▶ _Quoted passage_
---

Referring now to FIG. 6, FIG. 6 illustrates an example item listing system 600 computing environment in which implementations of the present disclosure may be employed. In particular, FIG. 6 shows a high level architecture of an example item listing platform 610 that can host a technical solution environment, or a portion thereof. It should be understood that this and other arrangements described herein are set forth as examples. For example, as described above, many elements described herein may be implemented as discrete or distributed components or in conjunction with other components, and in any suitable combination and location. Other arrangements and elements (e.g., machines, interfaces, functions, orders, and groupings of functions) can be used in addition to or instead of those shown.

The item listing system 600 can be a cloud computing environment that provides computing resources for functionality associated with the item listing platform 610. For example, the item listing system 600 supports delivery of computing components and services-including servers, storage, databases, networking, applications, and machine learning associated with the item listing platform 610 and client device 620. A plurality of client devices (e.g., client device 620) include hardware or software that access resources on the item listing system 600. Client device 620 can include an application (e.g., client application 622) and interface data (e.g., client application interface data 624) that support client-side functionality associated with the item listing system. The plurality of client devices can access computing components of the item listing system 600 via a network (e.g., network 630) to perform computing operations.

---

▶ _Recorded data_

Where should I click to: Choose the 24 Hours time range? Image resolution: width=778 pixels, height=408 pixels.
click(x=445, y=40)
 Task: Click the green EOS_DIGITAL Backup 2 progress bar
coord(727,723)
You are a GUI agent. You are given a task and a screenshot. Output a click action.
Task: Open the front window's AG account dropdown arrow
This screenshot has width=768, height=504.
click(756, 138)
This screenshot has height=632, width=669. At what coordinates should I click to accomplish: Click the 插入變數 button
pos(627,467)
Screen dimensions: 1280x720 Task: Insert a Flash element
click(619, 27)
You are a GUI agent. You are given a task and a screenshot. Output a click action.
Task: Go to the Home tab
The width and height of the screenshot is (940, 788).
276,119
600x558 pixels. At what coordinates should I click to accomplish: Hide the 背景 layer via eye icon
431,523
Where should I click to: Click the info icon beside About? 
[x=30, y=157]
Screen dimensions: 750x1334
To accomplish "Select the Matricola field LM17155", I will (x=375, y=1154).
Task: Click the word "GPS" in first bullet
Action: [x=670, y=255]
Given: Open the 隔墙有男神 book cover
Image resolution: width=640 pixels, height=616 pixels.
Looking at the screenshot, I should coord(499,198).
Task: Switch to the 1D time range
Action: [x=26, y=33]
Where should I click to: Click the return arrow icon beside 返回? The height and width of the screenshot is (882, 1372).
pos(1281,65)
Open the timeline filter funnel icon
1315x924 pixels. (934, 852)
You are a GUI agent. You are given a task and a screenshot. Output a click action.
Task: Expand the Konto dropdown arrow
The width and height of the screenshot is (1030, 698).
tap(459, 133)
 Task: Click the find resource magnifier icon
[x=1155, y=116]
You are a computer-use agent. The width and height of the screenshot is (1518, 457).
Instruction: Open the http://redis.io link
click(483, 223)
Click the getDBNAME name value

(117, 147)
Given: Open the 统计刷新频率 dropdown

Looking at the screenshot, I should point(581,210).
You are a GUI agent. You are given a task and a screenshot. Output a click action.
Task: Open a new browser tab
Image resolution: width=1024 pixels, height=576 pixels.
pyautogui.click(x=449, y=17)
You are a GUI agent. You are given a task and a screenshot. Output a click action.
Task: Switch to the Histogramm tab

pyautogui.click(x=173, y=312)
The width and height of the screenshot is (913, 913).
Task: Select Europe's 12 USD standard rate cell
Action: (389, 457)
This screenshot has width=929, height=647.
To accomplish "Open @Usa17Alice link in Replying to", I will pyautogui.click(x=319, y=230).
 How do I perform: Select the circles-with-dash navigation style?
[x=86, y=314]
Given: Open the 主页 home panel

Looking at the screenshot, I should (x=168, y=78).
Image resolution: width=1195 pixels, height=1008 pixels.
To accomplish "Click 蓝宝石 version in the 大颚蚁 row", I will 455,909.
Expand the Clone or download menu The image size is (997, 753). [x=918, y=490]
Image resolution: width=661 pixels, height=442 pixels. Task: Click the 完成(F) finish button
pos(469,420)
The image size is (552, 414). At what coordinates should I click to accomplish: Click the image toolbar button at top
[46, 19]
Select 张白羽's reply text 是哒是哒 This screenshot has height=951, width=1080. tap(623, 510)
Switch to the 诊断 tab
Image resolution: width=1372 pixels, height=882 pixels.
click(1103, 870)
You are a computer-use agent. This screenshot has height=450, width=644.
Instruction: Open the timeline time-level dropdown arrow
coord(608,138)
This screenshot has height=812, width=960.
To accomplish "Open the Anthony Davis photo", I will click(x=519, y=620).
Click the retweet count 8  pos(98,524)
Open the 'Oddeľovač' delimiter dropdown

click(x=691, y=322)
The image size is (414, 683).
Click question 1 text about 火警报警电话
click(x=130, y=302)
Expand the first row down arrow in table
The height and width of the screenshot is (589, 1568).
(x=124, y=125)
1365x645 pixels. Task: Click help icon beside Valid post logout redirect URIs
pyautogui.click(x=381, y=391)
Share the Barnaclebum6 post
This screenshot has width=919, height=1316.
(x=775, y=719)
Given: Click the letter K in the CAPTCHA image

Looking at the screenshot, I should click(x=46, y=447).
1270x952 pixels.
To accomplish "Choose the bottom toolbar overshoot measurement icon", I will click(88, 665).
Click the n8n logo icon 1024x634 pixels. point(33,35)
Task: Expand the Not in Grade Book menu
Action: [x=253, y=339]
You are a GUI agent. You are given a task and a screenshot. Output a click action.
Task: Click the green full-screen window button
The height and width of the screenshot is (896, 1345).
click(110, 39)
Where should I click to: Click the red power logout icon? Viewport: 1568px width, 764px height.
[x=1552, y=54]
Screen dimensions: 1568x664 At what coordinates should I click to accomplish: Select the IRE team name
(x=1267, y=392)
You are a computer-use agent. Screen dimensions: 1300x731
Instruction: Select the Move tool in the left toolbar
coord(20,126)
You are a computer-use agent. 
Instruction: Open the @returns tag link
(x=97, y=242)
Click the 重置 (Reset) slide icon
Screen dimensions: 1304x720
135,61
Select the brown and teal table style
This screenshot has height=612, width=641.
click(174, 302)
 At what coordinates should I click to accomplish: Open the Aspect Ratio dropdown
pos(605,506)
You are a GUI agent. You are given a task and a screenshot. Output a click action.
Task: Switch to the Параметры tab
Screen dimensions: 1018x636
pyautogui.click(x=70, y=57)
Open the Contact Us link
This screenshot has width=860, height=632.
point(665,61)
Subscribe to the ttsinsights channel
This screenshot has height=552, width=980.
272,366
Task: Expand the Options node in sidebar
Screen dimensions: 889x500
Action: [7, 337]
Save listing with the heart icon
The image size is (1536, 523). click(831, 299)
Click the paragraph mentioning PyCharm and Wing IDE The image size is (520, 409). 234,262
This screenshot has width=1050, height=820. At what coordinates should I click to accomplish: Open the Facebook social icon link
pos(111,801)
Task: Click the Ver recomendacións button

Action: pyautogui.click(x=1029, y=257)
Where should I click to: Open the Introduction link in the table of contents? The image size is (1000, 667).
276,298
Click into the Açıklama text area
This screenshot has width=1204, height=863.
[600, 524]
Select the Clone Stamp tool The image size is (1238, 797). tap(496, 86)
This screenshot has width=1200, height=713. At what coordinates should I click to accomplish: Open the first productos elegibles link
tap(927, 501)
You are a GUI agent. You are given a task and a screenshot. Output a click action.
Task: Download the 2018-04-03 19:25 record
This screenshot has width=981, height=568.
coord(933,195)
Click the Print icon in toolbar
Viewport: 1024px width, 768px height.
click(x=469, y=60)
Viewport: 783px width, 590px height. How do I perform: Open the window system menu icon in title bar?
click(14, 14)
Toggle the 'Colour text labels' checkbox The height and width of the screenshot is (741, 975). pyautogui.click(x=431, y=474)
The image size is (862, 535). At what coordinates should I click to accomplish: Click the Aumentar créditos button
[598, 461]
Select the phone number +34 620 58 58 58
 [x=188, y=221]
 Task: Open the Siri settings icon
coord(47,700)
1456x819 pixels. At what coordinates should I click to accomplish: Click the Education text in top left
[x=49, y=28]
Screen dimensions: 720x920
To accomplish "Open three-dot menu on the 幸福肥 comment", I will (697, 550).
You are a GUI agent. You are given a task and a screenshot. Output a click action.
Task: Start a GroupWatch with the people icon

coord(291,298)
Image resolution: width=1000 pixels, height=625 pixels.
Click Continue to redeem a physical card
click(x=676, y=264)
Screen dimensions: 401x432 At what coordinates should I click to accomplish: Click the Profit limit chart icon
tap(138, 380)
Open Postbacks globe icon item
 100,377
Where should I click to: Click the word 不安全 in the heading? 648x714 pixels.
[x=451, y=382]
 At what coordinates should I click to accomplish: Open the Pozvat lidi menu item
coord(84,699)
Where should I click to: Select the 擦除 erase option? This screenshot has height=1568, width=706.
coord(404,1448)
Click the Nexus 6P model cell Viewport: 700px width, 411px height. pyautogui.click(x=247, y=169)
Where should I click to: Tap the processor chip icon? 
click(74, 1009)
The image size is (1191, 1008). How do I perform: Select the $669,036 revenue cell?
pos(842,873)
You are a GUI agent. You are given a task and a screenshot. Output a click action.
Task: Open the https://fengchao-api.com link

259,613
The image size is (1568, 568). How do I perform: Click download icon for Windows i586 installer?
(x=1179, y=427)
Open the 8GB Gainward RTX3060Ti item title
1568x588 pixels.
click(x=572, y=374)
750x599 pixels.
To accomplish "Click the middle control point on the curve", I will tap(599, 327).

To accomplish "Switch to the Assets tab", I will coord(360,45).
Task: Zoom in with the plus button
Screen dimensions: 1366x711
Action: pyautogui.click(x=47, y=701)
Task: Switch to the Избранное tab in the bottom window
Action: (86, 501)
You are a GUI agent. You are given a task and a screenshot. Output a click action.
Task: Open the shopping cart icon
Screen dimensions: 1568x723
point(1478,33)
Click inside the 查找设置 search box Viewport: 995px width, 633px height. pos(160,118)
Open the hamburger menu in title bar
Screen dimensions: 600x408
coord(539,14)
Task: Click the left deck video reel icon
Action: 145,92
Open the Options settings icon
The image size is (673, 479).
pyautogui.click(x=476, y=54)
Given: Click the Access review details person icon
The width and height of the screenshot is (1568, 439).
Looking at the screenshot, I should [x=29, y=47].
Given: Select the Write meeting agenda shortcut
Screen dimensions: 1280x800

---

▶ _Task instructions_
Using the passage on the item listing system, answer these:
1. What reference number does the item listing platform carry?
2. What kind of environment can item listing system 600 be?
3. Through what do client devices reach the computing components of item listing system 600?

▶ _Solved exercise_
1. 610
2. A cloud computing environment
3. A network, for example network 630